◆ **Document extract**:
§
My question is fairly open and allows me to continue asking significantly more complicated questions. So far, nobody has (for example) asked enough clarifying questions to determine that a bloom counting filter could potentially solve the problem- most people just store ASCII string keys in a hash table, which wastes tons of memory and requires a lookup for every string.
So usually I end up after 45 minutes finding that the candidate has more or less tapped themselves out at "make a hash table of string keys, use it to store counts" (OK for a very junior programmer) or "make a perfect minimal hash" (I help them get there if they don't know what those are) or "use a probabilistic counting filter". This is about all I need to make a determination.
The problem with this question is that outside the junior people who won't understand the hints, many good programmers would pass or fail just based on whether they have seen a similar problem or know what a Bloom filter is. CS is so broad that you may have been working for many years and never come across one topic that the interviewer deems standard.
I don't fail people who don't suggest a bloom filter. What I meant was: knowledge of probabilistic data structures and knowing this is a situation where they could be used is a sign of a more experienced programmer (likely one who's worked in clickstream processing).
If all you do in my interview is know that a hash table or other associative data structure is good for maintaining counts, that using a full ASCII byte to store symbols from { A G T C } is wasteful and compress the letters to 2 bits each, you can pack multiple 2 bits into bytes, and can write a function that codes and decodes such data, I'm happy and you get a pass. I'm even happy to sit there and help people through nearly all the steps of the codec. Not trying to trick anybody or select for obscure CS knowledxge.
To me the real question is, how much hinting is reasonable for the coding and decoding function? Many programmers (including senior ones) struggle to implement:
x <<= 2 # left shift the int to make room for the next item
x |= pattern # or the new 2-bit item into the accumulator.
Since I never use bit munging in my day job (it's 90% python data science) should I really ding somebody for not knowing about left shift or or-assignment?
What I really don't get is why people immediately jump to trying to implement huffman coding, RLE, or lookbacks as a solution to reduce the size of the DNA string. I still wonder if how I present the question is giving everybody a fair chance to shine.
§
◆ **Given data**:
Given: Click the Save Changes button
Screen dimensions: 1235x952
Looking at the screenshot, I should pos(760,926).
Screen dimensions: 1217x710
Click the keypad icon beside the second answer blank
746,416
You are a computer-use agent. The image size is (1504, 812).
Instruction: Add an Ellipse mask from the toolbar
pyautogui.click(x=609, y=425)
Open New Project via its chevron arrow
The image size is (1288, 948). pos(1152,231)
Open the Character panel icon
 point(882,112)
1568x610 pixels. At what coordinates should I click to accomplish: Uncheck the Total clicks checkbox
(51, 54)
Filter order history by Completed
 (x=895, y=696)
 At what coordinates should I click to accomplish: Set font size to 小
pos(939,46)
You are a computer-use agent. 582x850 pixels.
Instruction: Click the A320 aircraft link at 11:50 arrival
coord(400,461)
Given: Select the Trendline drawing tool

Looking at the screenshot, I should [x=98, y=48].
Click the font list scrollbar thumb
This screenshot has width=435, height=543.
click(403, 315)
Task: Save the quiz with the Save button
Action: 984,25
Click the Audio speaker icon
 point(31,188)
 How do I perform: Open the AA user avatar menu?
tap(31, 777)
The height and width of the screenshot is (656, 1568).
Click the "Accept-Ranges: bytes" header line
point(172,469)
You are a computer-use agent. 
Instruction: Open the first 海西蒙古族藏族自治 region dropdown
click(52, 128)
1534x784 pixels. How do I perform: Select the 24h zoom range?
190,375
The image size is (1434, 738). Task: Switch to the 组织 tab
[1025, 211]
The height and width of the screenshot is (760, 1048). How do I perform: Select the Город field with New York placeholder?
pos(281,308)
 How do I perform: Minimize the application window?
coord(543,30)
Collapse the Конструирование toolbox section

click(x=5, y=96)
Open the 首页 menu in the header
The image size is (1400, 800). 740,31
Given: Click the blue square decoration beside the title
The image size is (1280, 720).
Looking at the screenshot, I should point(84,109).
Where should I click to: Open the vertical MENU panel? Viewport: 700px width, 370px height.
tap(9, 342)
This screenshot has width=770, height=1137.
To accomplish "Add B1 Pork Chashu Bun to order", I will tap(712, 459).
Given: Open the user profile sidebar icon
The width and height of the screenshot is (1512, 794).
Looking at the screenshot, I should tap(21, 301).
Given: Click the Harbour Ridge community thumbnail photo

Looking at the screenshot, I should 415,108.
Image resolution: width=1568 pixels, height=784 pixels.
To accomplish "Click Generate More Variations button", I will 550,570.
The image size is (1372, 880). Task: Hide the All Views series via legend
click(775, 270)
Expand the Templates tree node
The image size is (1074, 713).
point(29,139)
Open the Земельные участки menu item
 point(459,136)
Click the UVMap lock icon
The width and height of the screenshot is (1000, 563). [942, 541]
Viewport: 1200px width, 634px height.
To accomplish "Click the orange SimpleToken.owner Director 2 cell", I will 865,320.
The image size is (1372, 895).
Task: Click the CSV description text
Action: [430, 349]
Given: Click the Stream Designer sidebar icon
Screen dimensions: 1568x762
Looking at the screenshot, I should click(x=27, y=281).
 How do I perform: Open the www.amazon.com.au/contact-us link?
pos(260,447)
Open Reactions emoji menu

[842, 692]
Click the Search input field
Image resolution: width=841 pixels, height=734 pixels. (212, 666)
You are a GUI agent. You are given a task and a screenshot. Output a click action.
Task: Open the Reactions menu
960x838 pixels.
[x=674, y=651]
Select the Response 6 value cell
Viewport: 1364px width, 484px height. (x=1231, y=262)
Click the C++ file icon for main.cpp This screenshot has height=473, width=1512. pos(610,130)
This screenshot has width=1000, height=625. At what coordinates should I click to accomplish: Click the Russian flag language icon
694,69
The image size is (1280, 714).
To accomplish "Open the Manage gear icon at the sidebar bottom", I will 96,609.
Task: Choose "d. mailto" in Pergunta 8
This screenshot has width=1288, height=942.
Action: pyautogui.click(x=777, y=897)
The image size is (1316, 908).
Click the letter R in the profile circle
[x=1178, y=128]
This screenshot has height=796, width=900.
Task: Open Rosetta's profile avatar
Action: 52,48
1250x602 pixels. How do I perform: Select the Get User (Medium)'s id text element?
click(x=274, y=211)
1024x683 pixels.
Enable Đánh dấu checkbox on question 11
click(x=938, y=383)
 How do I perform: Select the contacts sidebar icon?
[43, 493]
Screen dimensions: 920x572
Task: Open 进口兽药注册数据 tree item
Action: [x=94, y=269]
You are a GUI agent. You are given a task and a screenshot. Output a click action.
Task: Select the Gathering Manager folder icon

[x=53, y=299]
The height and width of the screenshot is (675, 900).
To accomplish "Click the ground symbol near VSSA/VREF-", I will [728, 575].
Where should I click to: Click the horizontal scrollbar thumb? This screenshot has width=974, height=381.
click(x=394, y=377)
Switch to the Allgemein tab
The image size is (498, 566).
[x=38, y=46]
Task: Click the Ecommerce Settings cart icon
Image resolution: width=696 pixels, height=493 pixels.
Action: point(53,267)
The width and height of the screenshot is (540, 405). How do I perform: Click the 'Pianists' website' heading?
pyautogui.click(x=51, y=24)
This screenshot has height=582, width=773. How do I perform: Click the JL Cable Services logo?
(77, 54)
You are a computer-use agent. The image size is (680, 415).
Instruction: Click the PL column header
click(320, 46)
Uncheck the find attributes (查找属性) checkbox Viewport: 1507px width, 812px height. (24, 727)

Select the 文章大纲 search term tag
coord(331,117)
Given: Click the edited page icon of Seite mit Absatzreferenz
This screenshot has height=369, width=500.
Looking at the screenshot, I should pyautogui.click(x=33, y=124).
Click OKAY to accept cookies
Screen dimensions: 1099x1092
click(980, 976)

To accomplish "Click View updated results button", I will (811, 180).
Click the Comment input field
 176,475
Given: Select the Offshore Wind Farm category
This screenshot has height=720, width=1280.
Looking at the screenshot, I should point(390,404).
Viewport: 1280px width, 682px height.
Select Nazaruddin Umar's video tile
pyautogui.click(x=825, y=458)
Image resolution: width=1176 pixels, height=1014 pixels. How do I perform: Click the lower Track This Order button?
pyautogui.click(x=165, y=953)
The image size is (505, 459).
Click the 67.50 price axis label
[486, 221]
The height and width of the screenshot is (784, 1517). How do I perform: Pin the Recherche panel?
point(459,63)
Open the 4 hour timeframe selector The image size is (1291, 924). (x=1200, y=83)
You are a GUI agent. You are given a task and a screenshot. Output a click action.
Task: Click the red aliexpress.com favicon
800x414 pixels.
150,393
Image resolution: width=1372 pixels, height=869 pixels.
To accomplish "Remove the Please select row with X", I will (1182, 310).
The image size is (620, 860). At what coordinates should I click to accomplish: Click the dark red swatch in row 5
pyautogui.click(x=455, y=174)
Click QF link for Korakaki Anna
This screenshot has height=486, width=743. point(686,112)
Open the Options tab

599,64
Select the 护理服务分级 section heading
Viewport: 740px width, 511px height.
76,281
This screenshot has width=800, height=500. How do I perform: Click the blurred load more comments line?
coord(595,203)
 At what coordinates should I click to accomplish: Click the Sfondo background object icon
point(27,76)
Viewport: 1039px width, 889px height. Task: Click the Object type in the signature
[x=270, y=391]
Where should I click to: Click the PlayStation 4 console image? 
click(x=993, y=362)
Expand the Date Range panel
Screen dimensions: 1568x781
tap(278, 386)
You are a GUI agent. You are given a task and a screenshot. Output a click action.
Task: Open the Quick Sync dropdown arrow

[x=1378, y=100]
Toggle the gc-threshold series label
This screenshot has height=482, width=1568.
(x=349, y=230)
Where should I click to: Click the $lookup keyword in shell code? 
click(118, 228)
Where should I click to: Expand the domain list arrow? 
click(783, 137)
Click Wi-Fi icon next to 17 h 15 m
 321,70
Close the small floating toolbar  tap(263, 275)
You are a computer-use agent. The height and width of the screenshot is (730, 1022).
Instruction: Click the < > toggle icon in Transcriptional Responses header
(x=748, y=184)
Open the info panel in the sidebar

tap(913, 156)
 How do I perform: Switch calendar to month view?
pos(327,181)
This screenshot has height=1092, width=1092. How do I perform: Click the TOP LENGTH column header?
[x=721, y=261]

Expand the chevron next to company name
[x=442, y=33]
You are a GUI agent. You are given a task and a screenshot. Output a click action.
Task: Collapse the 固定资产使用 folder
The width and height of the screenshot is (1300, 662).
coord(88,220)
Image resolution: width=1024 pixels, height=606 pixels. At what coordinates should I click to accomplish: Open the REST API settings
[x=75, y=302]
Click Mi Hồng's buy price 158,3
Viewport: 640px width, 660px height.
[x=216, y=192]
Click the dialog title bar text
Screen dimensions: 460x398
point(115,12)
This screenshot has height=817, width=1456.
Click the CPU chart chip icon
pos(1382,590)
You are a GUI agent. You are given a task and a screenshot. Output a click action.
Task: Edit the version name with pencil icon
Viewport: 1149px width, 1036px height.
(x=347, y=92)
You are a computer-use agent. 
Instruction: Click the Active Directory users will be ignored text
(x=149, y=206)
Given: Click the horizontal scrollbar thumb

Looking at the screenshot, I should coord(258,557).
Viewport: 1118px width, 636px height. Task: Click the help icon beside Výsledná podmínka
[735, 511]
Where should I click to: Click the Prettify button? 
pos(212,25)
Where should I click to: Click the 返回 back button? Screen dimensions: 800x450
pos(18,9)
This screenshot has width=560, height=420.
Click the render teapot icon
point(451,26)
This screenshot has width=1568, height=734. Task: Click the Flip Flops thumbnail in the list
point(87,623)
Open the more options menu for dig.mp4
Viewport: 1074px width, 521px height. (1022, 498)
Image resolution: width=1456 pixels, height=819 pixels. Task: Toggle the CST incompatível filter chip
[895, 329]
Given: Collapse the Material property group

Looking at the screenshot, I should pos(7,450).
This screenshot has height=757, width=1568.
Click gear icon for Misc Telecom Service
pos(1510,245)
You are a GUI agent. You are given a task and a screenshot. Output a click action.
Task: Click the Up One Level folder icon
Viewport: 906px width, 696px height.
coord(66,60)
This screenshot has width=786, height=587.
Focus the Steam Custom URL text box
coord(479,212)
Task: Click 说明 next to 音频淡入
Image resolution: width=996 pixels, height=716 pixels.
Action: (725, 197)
§
◆ **What this exercise asks**:
1: Reproduce verbatim the stretch of the interview-question discussion that begins with the words containing "I don't fail" and ends with "obscure CS knowledxge.".
2: Continue the forum post about the DNA-counting interview question, picking up after its final sentence.

◆ **Numbered answers**:
1:
I don't fail people who don't suggest a bloom filter. What I meant was: knowledge of probabilistic data structures and knowing this is a situation where they could be used is a sign of a more experienced programmer (likely one who's worked in clickstream processing).
If all you do in my interview is know that a hash table or other associative data structure is good for maintaining counts, that using a full ASCII byte to store symbols from { A G T C } is wasteful and compress the letters to 2 bits each, you can pack multiple 2 bits into bytes, and can write a function that codes and decodes such data, I'm happy and you get a pass. I'm even happy to sit there and help people through nearly all the steps of the codec. Not trying to trick anybody or select for obscure CS knowledxge.

2:
I am 100% certain that your questions are not giving everybody a fair chance to shine. You have to start with the area of expertise they have already worked in and not the area that you happen to have experience in or be interested in. I could (for example) ask “simple” dynamic optimisation questions that are “easy” for me and I know that 95% of great experienced developers would fail. So obviously I don’t do that. I want to hire smart developers who can learn. Not developers who happens to have the same experience/interest that I do.
I hope you realised that your questions are extremely narrow and in no way filter for competent developers. Imagine yourself going to an interview and being asked similar narrow specific questions but in a different area you have no previous experience in. You would probably fail. For example: how would you represent a lambda closure when compiling a functional language to machine code? It is a super easy question for me but I know most people would fail. So I don’t ask questions like that when interviewing.
This sounds like a perfect question for a company that's hiring engineers who want to focus on optimizing DNA storage. If that's your goal you should just put that in the hiring criteria. You'll get more candidates that know those type of algs. If your goal is know if the candidate knows about bloom filters a better question might be "What do you know about bloom filters?" Definitely seems like you'd get answer in less than 45 minutes.
I think "key/value counts" is absolutely the correct starting answer. Anything after that is optimization. In the real world optimization comes at length through research, learning, grokking, reading, benchmarking, sleeping, mulling things over. The only way to short change that is knowing about those optimizations in advance, so might as well just ask about those algs specifically.
All that being said, I think it's an enlightening question. Thank you for sharing it! You've educated me. I've been coding a loooooooong time and didn't know about bloom counting filters specifically.
But have you had a chance to look back and see if those questions worked out? Like, are they a good predictor for how the person actually performed in the job?
So usually I end up after 45 minutes finding that the candidate has more or less tapped themselves out at "make a hash table of string keys, use it to store counts" (OK for a very junior programmer) or "make a perfect minimal hash" (I help them get there if they don't know what those are) or "use a probabilistic counting filter". This is about all I need to make a determination.